* begin *
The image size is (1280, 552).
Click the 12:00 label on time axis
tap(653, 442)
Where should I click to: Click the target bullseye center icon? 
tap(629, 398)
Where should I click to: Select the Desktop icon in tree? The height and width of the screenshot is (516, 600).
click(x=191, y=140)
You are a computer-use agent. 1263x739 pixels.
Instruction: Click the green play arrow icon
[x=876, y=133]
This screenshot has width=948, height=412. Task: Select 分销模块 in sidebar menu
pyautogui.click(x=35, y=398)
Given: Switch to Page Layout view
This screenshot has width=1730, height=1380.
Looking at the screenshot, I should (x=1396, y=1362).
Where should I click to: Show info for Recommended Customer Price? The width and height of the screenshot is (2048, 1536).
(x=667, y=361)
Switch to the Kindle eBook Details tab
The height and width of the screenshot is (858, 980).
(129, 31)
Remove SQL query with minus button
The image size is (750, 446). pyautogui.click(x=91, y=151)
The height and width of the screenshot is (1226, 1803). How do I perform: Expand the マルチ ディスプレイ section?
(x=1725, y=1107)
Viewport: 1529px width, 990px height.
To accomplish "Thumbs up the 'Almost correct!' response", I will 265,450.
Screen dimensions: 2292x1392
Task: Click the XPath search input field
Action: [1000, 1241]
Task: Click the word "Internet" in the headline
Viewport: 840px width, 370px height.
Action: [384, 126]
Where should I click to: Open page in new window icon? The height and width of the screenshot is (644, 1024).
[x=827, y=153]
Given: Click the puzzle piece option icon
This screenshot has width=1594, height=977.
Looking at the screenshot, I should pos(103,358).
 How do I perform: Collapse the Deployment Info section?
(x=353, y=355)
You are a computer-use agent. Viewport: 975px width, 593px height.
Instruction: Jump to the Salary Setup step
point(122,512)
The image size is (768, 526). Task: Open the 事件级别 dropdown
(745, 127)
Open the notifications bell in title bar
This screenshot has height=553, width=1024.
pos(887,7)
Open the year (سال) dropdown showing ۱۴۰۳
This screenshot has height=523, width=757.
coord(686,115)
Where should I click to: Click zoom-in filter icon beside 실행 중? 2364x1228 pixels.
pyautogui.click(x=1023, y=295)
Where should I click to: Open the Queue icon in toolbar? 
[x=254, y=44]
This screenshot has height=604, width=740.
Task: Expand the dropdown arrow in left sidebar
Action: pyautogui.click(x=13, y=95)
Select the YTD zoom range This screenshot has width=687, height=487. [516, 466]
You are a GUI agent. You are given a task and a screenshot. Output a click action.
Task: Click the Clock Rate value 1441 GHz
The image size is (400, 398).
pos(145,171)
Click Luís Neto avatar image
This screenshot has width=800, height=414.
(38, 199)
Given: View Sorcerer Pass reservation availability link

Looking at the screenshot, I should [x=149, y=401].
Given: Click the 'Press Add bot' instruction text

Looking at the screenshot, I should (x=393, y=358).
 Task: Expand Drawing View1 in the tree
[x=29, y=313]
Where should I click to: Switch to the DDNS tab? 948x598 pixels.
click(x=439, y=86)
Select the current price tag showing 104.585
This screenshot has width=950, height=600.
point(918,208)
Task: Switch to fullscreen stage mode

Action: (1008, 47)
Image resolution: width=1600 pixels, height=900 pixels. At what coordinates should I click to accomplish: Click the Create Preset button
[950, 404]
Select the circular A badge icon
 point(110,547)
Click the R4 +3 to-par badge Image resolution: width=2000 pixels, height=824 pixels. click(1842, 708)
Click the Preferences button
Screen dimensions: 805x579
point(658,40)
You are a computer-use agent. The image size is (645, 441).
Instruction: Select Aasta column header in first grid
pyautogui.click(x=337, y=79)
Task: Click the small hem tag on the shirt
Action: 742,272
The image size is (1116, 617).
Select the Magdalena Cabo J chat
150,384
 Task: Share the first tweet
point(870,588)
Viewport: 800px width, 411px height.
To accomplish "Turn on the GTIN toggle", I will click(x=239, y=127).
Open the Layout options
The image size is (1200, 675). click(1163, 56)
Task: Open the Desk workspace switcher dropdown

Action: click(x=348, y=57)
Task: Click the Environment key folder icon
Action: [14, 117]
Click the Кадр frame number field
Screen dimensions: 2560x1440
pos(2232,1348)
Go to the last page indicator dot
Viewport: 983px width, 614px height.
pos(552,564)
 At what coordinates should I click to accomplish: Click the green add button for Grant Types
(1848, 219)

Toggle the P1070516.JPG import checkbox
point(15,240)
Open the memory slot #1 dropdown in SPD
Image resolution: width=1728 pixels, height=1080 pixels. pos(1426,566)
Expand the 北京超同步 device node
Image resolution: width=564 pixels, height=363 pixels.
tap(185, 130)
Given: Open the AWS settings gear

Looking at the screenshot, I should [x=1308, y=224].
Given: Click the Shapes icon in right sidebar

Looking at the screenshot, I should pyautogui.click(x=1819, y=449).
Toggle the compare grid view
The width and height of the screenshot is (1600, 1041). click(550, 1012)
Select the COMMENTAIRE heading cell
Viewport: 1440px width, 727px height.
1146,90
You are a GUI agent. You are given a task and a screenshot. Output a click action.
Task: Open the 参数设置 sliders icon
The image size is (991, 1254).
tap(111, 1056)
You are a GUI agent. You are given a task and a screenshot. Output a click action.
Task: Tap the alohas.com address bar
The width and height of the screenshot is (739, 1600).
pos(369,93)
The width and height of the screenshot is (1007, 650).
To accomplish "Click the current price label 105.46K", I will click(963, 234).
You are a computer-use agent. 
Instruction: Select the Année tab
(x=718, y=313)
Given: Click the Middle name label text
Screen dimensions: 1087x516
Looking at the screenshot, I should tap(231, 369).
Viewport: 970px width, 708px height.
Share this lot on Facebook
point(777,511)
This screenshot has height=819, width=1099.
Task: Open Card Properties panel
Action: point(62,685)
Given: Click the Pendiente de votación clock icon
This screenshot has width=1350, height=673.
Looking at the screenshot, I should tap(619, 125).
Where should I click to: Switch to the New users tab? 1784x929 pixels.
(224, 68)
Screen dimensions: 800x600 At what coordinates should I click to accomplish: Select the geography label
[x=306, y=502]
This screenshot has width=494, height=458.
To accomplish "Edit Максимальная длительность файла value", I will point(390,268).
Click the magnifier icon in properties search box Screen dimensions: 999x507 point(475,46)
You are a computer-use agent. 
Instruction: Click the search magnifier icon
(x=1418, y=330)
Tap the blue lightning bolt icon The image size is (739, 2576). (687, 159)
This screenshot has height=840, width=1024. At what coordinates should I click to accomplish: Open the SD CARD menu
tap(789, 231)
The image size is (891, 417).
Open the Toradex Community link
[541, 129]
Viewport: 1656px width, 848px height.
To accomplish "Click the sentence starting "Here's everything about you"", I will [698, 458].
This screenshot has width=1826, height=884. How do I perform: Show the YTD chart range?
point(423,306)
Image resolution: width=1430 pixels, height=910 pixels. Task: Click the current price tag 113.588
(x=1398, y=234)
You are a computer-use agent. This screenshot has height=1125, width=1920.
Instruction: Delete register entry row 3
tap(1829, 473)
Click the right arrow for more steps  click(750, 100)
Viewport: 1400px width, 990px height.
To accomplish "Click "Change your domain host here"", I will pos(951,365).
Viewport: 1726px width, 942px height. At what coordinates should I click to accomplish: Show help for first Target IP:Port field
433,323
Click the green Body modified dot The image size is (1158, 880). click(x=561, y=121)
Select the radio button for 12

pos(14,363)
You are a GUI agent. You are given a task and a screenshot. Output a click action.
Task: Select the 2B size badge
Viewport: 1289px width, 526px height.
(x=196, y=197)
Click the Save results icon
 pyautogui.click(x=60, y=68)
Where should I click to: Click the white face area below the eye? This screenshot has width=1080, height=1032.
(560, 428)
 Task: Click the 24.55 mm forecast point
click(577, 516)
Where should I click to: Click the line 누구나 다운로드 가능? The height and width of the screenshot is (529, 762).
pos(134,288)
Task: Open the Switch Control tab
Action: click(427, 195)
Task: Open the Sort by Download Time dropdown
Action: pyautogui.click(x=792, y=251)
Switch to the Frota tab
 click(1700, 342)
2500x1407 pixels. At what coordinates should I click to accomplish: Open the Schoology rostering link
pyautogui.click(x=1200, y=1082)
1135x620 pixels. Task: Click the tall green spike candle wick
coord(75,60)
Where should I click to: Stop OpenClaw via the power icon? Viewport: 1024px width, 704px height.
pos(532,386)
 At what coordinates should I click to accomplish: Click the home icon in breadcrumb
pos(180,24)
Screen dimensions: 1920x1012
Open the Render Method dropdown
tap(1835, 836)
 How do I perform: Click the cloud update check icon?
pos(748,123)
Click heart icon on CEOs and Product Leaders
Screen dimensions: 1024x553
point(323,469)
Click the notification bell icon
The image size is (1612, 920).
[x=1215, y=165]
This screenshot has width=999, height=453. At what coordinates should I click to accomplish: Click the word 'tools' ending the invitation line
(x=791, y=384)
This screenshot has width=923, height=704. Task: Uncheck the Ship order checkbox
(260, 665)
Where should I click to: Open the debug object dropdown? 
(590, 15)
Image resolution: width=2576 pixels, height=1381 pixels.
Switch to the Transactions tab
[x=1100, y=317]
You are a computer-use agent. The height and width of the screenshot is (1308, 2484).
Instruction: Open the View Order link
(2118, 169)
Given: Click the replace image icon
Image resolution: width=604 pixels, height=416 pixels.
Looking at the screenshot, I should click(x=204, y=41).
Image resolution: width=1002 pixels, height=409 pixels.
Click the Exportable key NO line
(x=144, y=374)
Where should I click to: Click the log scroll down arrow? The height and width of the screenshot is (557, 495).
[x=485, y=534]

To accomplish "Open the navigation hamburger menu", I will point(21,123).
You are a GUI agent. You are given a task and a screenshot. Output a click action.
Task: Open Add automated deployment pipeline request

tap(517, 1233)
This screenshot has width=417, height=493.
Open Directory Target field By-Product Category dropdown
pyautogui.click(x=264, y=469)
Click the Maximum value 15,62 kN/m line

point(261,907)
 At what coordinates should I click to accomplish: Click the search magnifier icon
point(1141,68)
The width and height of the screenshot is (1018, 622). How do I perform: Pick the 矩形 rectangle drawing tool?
* end *
# Required work
Please put the lines from the one with "The image size is (891, 417)." through the one with "point(423,306)" into a JSON list of strings, one string per line, leaving out any blank lines.

# Finished answer
[
  "The image size is (891, 417).",
  "Open the Toradex Community link",
  "[541, 129]",
  "Viewport: 1656px width, 848px height.",
  "To accomplish \"Click the sentence starting \"Here's everything about you\"\", I will [698, 458].",
  "This screenshot has width=1826, height=884. How do I perform: Show the YTD chart range?",
  "point(423,306)"
]